DOCUMENT SEGMENT:
%%

Niger President Mamadou Tandja reappointed his government without changes, his first act under a new constitution that has allowed him to extend his rule over the uranium-rich Saharan nation.
The formality marked a switch to a full-blown presidential system in which cabinet members will answer to Tandja rather than a prime minister, raising fears of authoritarianism and unrest in a nation where al Qaeda is active, Reuters reports.
“Tandja is calling the shots and the rest of the world is going to have to get used to it,” said Richard Reeve, independent political risk analyst based in London.
Tandja also scheduled elections for October 20 to replace the parliament, dissolved by the leader in May to remove an obstacle to his constitutional reign.
Critics at home and abroad say Tandja’s tightened grip on power is a step back for democracy and could trigger instability in Niger, which is the scene of al Qaeda activity and a Tuareg insurgency.
The government of Niger briefly stepped down earlier this week to allow Tandja to pick his new team. But the prime minister and all 32 other ministers were reinstalled, according to an official communique read over state radio.

%%

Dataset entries
%%

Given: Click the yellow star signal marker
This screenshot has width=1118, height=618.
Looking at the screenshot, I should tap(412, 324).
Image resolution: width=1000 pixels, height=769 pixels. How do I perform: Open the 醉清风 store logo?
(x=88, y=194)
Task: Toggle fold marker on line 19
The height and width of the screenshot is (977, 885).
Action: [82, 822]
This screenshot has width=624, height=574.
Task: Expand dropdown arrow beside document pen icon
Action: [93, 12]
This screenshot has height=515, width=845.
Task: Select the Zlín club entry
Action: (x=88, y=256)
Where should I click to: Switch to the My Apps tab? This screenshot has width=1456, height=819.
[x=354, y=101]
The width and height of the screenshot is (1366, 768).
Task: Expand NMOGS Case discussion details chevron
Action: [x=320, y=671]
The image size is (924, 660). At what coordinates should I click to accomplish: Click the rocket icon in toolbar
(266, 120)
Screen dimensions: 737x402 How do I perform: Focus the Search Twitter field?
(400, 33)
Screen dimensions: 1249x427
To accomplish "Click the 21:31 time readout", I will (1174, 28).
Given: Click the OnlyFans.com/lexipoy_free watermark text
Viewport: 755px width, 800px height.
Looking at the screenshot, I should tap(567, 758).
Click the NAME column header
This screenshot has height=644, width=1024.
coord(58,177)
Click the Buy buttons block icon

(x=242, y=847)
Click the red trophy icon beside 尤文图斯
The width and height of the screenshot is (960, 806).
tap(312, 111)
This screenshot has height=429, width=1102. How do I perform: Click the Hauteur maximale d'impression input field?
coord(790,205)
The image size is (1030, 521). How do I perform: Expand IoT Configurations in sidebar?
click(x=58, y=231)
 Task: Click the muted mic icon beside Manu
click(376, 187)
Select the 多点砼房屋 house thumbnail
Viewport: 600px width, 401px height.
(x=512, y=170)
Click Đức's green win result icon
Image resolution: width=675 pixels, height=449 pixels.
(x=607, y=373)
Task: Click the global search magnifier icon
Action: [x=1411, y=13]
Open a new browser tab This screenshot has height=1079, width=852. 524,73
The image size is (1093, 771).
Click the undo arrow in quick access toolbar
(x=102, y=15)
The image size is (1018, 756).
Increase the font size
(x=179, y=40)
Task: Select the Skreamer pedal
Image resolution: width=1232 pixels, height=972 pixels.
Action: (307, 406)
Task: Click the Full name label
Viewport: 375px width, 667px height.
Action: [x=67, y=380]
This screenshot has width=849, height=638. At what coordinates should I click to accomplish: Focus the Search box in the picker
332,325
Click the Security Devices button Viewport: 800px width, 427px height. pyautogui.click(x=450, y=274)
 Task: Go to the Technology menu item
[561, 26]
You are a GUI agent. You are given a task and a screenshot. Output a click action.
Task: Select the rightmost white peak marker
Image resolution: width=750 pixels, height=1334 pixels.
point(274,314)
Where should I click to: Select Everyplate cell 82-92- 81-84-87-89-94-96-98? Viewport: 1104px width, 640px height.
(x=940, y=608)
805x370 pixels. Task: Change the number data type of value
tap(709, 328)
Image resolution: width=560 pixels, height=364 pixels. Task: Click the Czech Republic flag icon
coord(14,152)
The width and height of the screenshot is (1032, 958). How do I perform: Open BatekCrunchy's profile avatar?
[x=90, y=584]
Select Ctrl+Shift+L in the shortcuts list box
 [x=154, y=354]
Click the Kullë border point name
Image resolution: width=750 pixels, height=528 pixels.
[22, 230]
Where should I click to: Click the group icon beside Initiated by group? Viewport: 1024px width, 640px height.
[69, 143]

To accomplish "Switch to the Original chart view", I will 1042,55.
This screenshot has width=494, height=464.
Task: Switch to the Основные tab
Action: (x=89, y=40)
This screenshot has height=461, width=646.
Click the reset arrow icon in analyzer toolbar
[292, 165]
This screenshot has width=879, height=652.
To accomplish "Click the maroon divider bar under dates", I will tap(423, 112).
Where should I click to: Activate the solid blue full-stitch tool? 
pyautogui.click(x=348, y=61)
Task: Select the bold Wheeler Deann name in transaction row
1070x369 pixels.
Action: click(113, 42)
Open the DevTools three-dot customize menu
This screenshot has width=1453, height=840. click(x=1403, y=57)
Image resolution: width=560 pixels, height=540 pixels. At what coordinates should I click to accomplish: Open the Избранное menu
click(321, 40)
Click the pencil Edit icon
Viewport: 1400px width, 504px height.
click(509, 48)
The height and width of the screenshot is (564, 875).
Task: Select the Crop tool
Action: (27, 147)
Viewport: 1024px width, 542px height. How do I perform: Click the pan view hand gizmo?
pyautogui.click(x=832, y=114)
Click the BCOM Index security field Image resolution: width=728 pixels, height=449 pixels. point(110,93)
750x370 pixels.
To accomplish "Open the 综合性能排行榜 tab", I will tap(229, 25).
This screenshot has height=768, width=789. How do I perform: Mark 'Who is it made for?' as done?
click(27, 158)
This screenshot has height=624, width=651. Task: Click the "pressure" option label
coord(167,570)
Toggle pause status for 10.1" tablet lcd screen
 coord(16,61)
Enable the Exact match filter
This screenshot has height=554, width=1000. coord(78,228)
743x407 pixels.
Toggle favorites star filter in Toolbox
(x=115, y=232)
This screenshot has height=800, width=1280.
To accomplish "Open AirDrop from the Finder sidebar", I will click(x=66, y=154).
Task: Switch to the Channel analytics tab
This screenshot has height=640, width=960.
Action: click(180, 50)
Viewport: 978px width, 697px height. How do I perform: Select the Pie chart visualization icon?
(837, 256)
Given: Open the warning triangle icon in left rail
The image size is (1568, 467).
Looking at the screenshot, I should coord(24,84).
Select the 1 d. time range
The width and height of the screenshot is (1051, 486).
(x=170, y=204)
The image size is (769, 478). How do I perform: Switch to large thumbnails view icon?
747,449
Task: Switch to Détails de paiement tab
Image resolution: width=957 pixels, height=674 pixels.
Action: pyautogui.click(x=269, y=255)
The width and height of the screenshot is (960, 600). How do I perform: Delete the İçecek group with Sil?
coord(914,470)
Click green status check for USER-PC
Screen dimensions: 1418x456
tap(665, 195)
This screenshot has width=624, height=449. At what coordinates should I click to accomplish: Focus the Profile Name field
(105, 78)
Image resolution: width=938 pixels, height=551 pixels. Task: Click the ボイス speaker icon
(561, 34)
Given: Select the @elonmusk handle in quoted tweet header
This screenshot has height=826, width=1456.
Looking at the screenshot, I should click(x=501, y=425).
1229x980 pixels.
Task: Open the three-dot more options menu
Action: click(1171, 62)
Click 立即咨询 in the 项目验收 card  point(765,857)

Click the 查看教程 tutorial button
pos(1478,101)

%%

EXERCISE TASKS:
A. Reproduce word for word the portion of the article on Niger's government starting with "The government of" and going on through "over state radio.".
B. Answer these questions using the article on Niger's government:
(i) On what date are the elections to replace the parliament scheduled?
(ii) Besides the prime minister, how many ministers were reinstalled?
(iii) Where is Richard Reeve based?
C. Continue the article on Niger's government past its final sentence.
The rows have no connection to the article on Niger's government.

SET OF ANSWERS:
A.
The government of Niger briefly stepped down earlier this week to allow Tandja to pick his new team. But the prime minister and all 32 other ministers were reinstalled, according to an official communique read over state radio.

B.
(i) October 20
(ii) 32
(iii) London

C.
Tandja, whose presidency was to end after the completion of his second term in December, won broader powers and an extended mandate in a widely criticised referendum earlier this month.
Opposition leaders denounced the reported 90 % vote in favour of the constitutional change as fraudulent and said the referendum was tantamount to a coup d’etat.
Tandja has argued the people of Niger want him to stay to oversee multibillion-dollar oil, mining and infrastructure deals which could transform the impoverished country’s economy.
French state-owned energy firm Areva is building a €1.2 billion (R13 billion) uranium mine in the north of the country, while China National Petroleum Corp last year signed a $5 billion (R39 billion) oil deal with Niger.
Niger’s controversial referendum was one of a string of questionable votes in West Africa this year that analysts said may incite further power grabs on an unstable continent.